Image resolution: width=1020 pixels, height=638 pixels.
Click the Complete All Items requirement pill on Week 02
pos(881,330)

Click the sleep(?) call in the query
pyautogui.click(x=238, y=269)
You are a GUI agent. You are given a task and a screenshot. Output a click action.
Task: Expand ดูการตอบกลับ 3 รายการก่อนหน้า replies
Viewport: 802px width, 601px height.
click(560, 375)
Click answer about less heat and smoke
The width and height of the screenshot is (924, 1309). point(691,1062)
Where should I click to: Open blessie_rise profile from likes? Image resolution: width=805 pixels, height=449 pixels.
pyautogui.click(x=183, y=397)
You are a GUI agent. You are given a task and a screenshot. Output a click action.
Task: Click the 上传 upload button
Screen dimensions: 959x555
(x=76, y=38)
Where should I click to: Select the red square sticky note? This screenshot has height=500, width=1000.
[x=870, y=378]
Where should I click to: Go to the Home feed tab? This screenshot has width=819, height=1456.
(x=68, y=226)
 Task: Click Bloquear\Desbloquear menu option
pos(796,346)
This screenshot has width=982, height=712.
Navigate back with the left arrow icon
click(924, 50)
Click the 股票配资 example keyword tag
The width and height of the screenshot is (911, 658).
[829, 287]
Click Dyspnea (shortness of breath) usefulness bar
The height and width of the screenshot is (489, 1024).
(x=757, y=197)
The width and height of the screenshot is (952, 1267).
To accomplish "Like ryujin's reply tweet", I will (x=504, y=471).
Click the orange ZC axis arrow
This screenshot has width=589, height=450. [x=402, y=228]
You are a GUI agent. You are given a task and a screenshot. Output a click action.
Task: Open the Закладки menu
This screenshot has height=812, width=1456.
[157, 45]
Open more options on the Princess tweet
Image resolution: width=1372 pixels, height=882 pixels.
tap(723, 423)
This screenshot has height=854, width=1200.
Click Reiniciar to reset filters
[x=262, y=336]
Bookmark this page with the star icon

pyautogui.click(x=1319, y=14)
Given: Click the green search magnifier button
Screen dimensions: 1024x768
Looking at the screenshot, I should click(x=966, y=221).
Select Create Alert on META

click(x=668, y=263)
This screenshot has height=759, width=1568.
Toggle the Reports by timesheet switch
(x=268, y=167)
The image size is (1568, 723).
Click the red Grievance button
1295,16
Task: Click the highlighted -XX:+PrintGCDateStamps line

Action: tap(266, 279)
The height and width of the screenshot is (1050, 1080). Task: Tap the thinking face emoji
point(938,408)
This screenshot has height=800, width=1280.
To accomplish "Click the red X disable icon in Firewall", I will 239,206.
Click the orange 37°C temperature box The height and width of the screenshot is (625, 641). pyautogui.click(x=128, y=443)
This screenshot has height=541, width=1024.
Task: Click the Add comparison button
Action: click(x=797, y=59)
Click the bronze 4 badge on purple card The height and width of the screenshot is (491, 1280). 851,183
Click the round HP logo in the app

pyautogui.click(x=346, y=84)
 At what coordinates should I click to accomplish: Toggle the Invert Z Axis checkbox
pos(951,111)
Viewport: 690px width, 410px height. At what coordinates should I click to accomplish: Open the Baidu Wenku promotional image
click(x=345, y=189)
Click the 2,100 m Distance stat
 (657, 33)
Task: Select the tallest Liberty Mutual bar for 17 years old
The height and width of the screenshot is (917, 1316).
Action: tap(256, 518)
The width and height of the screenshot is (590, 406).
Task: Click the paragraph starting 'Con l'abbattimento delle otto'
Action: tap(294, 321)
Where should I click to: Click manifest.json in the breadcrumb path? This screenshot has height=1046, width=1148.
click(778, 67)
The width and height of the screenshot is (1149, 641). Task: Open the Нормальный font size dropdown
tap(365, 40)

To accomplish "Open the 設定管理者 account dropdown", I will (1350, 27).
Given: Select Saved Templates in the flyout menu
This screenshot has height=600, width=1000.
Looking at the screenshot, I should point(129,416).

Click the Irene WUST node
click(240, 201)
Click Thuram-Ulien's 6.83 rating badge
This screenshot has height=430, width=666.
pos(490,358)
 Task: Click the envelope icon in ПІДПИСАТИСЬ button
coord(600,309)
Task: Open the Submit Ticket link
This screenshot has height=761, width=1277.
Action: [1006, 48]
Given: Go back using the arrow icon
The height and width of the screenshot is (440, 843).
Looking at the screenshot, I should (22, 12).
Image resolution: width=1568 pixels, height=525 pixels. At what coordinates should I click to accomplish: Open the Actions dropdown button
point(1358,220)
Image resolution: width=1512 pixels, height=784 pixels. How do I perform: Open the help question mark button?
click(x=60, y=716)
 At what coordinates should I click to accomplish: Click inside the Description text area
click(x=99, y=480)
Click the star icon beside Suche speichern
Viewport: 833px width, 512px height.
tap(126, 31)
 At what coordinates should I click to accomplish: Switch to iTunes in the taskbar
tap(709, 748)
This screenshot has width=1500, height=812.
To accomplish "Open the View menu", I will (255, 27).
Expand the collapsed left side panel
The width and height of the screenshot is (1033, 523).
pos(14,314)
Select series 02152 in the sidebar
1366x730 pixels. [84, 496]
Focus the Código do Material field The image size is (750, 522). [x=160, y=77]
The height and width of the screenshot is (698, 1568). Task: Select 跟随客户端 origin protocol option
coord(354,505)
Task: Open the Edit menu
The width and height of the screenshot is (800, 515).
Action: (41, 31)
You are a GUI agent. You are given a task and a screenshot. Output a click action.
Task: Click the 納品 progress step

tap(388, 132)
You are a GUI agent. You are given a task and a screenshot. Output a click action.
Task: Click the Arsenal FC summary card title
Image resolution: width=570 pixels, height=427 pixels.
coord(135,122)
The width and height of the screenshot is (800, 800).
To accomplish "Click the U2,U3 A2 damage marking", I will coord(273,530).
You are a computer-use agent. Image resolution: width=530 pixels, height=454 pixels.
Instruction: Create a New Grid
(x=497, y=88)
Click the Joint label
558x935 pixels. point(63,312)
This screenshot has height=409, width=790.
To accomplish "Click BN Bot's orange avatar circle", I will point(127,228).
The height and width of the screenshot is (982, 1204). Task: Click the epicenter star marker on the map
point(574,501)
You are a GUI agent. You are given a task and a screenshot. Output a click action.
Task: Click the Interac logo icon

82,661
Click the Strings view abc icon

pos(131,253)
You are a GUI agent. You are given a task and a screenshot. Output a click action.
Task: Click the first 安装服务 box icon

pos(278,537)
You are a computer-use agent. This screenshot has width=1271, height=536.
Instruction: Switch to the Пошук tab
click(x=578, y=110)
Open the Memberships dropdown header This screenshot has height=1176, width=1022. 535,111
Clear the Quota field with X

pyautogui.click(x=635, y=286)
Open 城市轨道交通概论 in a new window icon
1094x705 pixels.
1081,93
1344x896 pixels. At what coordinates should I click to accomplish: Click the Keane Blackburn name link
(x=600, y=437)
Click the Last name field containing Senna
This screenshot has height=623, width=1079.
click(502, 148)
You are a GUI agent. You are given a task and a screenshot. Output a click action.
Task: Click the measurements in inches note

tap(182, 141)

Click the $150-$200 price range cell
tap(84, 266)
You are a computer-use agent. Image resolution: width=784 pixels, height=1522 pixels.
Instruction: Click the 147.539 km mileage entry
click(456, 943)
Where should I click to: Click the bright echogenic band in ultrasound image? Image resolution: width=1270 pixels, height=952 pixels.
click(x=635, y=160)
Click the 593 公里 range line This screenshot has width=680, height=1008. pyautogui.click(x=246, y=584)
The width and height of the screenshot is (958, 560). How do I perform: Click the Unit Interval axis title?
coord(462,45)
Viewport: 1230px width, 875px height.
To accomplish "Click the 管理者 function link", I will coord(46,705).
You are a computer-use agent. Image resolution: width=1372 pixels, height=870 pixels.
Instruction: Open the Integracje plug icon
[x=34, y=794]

# # #

WHAT YOU SHOULD DO
Up to and including the last line above, starting with the line that contains "Click the 593", return each line exactly and nothing else.

RESPONSE AREA
Click the 593 公里 range line This screenshot has width=680, height=1008. pyautogui.click(x=246, y=584)
The width and height of the screenshot is (958, 560). How do I perform: Click the Unit Interval axis title?
coord(462,45)
Viewport: 1230px width, 875px height.
To accomplish "Click the 管理者 function link", I will coord(46,705).
You are a computer-use agent. Image resolution: width=1372 pixels, height=870 pixels.
Instruction: Open the Integracje plug icon
[x=34, y=794]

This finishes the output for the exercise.